Without the antitoxin, victims can survive with the aide of ventilators, but because the antitoxin helps prevent further damage to nerves, the sooner a patient receives the medication, the easier the recovery may be and less risk for permanent damage. But because of the rarity of data for the disease, Renee Petty, Director of Pharmacy at SLRMC, said that it is still not known exactly how soon the medication must be administered to do the most good.

“We have a lot of different diseased states that we know a lot about,” Petty said, “because we practice treating them every day so we know that the best results comes from treating the patient within 12 or 24 hours after a specific incident. … With strokes, for example, we can tell you within how many minutes you don’t want to wait before you get treatment. But with botulism, we just don’t have a lot of experience with it as a nation so even if it’s been 30 days, we’re still going to give you the full dose.”

Because of botulism’s rarity, its antitoxin is stockpiled at only a few locations around the United States. Petty said that it is financially not in a pharmaceutical company’s’ best interest to produce much of medications that are only used a few times a year. The closest location of the toxin in Miller’s case was in California.

On the day of Miller’s admittance to the hospital, Petty said that the CDC notified her that the antitoxin was being flown into the Salt Lake City International Airport.

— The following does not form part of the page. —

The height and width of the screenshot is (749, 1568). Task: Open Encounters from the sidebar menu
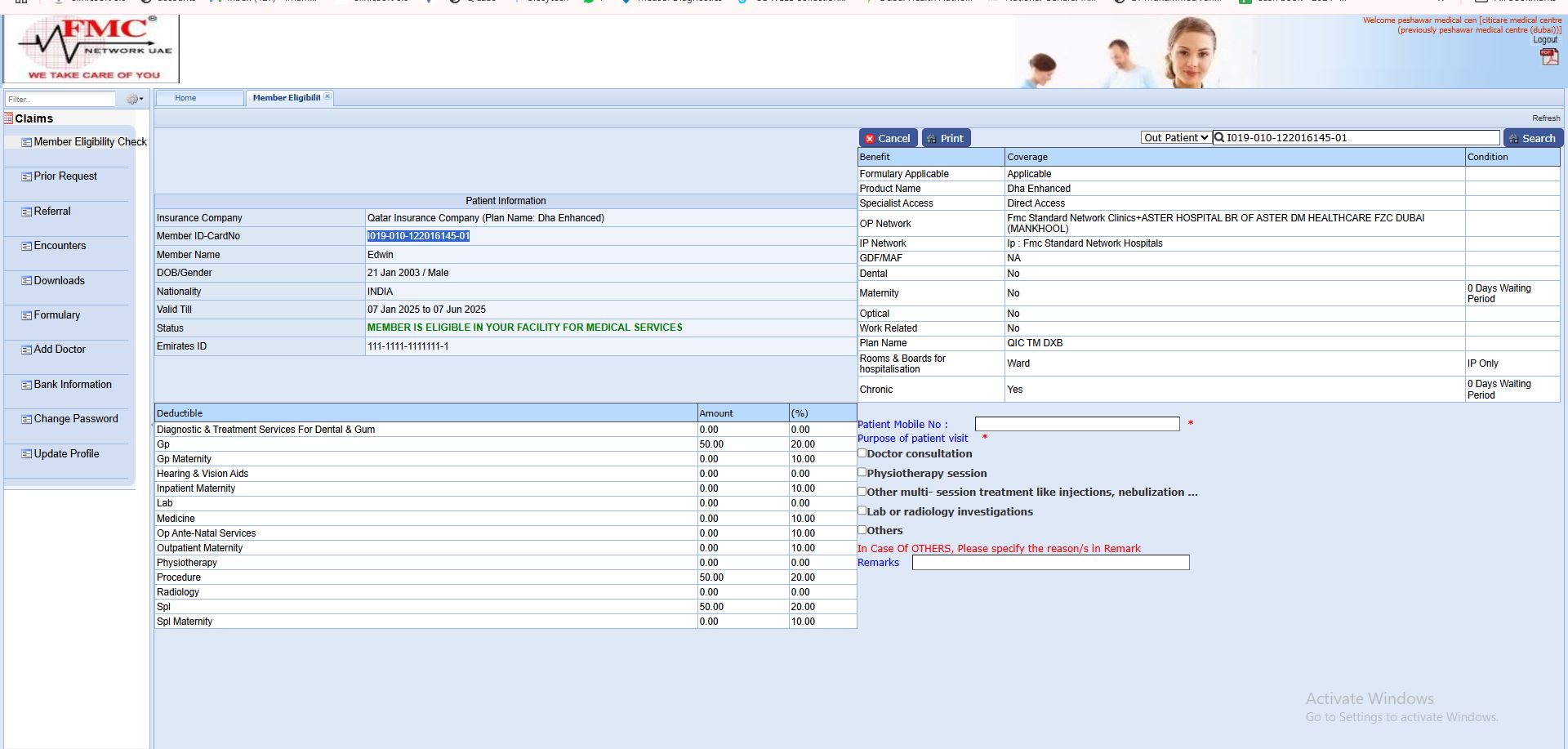[x=60, y=246]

While Petty went to retrieve the antitoxin herself, the hospital staff researched the best possible ways to treat the disease, had completed patient prep and were ready when Petty returned. The CDC stayed in constant contact with Petty to make sure the antitoxin arrived safely, was reconstituted correctly, and administered. The whole process from first contact to administration only took about 10 hours.

“That’s a pretty darn good turn around,” Petty said, “considering how many people were involved and that it had to come from a few states away. … In this whole process, I was the one wondering how much this antitoxin was going to cost, but not once was I asked by the administration to find out....They just told me to get it taken care of now!”

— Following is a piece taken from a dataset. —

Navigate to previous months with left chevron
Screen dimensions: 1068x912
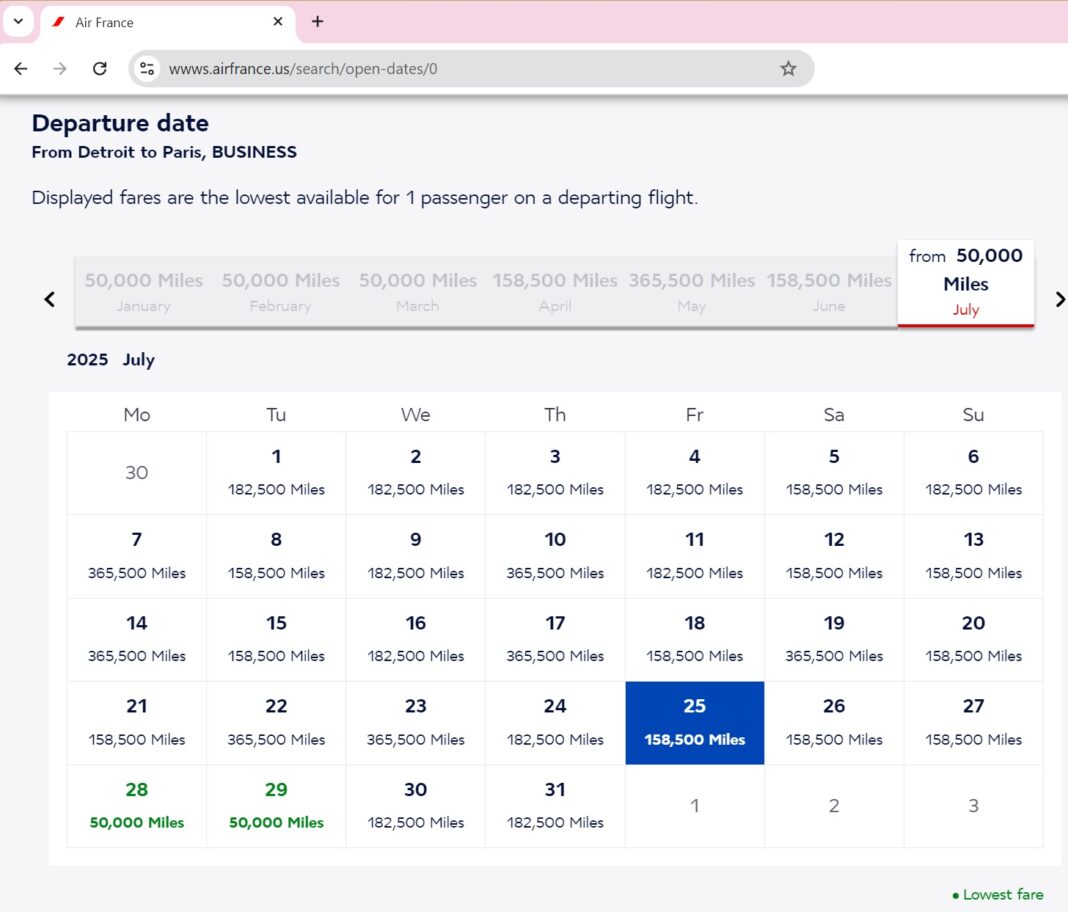(x=49, y=298)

From what Petty was even able to roughly estimate, the cost was in the 10’s of thousands just for the medication, but Petty never found out the exact amount because the CDC never charged the hospital nor the patient.

“This was a fantastic education not only for myself and my pharmacists, but for the physicians and the nurses that were all involved in this,” Petty said, “I felt like we here at SL Regional were really excited to step up and help someone and got to expand our education and experience. … Because botulism is so rare, this is also a good opportunity for the CDC to study the effectiveness of the antitoxin and track the cases so that we’re prepared for the future.”

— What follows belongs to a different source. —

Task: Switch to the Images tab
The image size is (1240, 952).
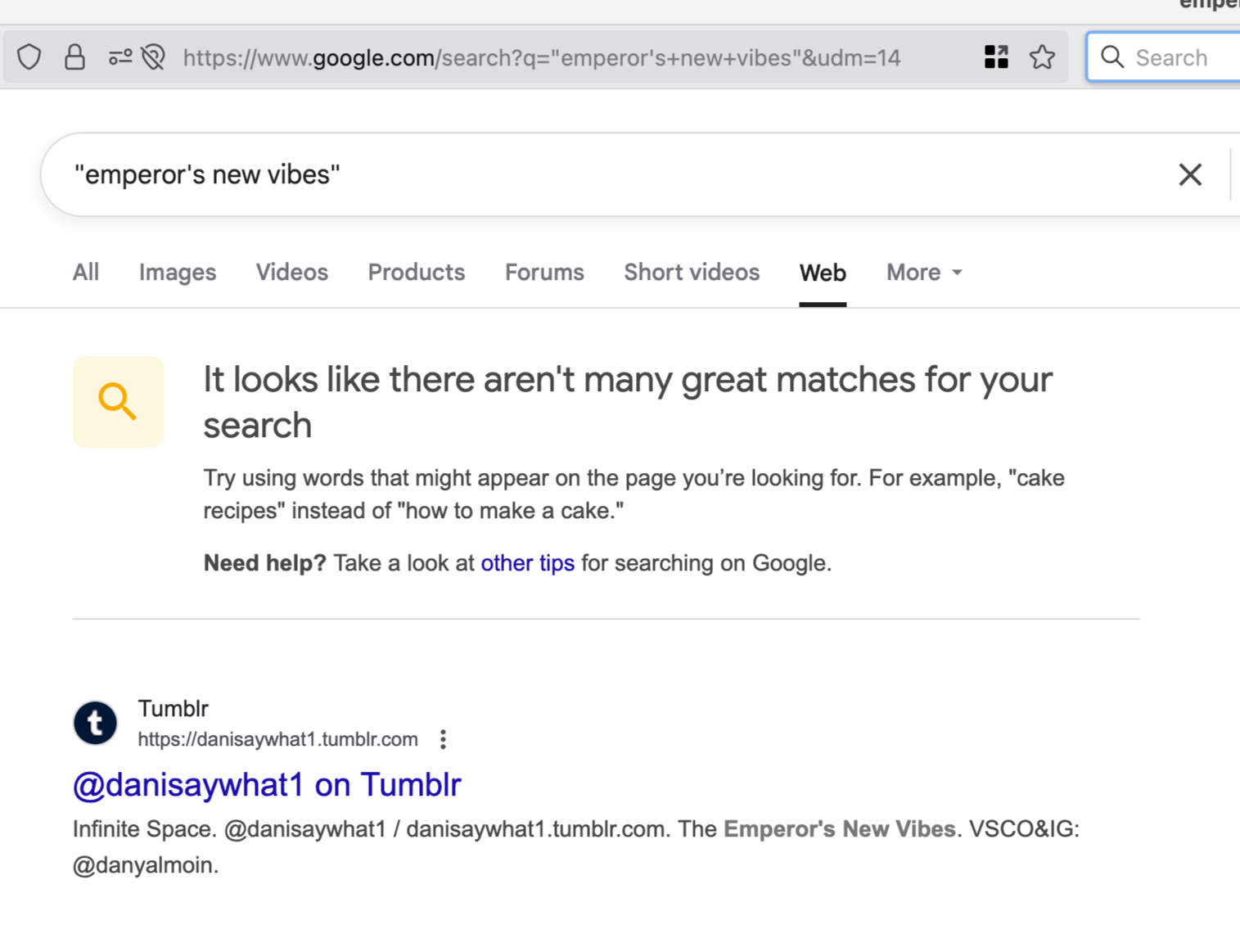Action: coord(177,273)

Six months after her diagnosis, Miller is off the ventilators, out of rehabilitation, beginning to slowly jog, and even to garden and can again.

Eason says that though botulism bacteria is ubiquitous throughout the soil, but food-born botulism can easily be prevented by following correct canning guidelines. Infant botulism can be prevented by making sure that children under the age of one do not eat honey which is easily contaminated from the bees’ contact with dirt. Honey then acts as an ideal anaerobic environment in which the bacteria can grow. Adult immune systems can destroy the amount of bacteria involved, but young developing systems cannot.

Eason, himself, cans foods at home and is a strong proponent of it.

“I just recommended people meet with their local extension offices and learn about proper food safety,” Eason said. “If people pay attention to the time and temperatures, it’s safe and has been for generations.”